Seguici su:DiscoverGoogleGoogle NewsTelegram

Un microchip di identificazione impiantato sotto la pelle è, per alcuni, il naturale passo successivo verso l’Internet delle Cose e una porta per un futuro in cui la tecnologia servirà l’essere umano, direttamente incorporata nel suo corpo. Per altri, una società che propone ai propri dipendenti di impiantarsi nel corpo una “capsula” per aprire le porte o accedere al computer significherebbe una perdita di libertà e di privacy. E, questo, in una gara per una società in cui la tecnologia al servizio dei governi e delle imprese servirà a controllare i cittadini.

“Non siamo il Grande Fratello e non siamo in grado di tracciare i nostri dipendenti con il chip (…). E’ solo un modo più semplice per aprire le porte o accedere al computer. E’ del tutto volontario“, ha detto Efe Tim Pauwels, Managing Partner NewFusion, una società belga specializzata in software di marketing digitale che vorrebbe un chip impiantato in molti dei suoi dipendenti.
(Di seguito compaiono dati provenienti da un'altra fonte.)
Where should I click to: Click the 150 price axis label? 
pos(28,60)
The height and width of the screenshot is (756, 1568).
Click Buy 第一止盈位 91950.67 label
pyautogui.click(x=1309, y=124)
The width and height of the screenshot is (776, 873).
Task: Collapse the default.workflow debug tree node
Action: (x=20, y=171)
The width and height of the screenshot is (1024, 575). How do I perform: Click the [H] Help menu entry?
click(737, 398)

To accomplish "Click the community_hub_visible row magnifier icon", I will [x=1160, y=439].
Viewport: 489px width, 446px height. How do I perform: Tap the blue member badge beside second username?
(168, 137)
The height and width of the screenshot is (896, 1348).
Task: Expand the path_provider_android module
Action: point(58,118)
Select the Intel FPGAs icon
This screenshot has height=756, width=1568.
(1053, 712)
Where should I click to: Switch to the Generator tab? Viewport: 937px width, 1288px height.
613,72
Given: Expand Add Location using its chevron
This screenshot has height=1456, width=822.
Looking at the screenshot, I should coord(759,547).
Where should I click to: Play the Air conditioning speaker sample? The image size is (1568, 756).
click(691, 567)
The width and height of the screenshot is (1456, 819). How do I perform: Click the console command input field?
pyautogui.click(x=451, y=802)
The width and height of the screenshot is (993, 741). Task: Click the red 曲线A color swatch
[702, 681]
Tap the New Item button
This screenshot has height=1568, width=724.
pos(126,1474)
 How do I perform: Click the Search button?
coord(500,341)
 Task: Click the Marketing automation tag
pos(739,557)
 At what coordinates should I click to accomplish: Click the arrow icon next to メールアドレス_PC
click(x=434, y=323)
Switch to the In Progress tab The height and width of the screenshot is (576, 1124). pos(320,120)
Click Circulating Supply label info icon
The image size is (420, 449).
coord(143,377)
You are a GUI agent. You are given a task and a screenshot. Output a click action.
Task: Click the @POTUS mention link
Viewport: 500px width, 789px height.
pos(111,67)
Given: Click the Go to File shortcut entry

Il dispositivo, simile a quello utilizzato per identificare gli animali domestici, è leggermente più grande di un chicco di riso e con una tecnologia di identificazione a radiofrequenza (RFID) ed una memoria di 868 byte. La tecnologia RDFI può essere attivata quando i segnali emessi sono tracciabili e usata nei capannoni industriali o per il bestiame; o passiva, come nel caso in questione, quando a dicembre, a sette dei dodici dipendenti NewFusion, sono stati fatti impiantare questi microchip.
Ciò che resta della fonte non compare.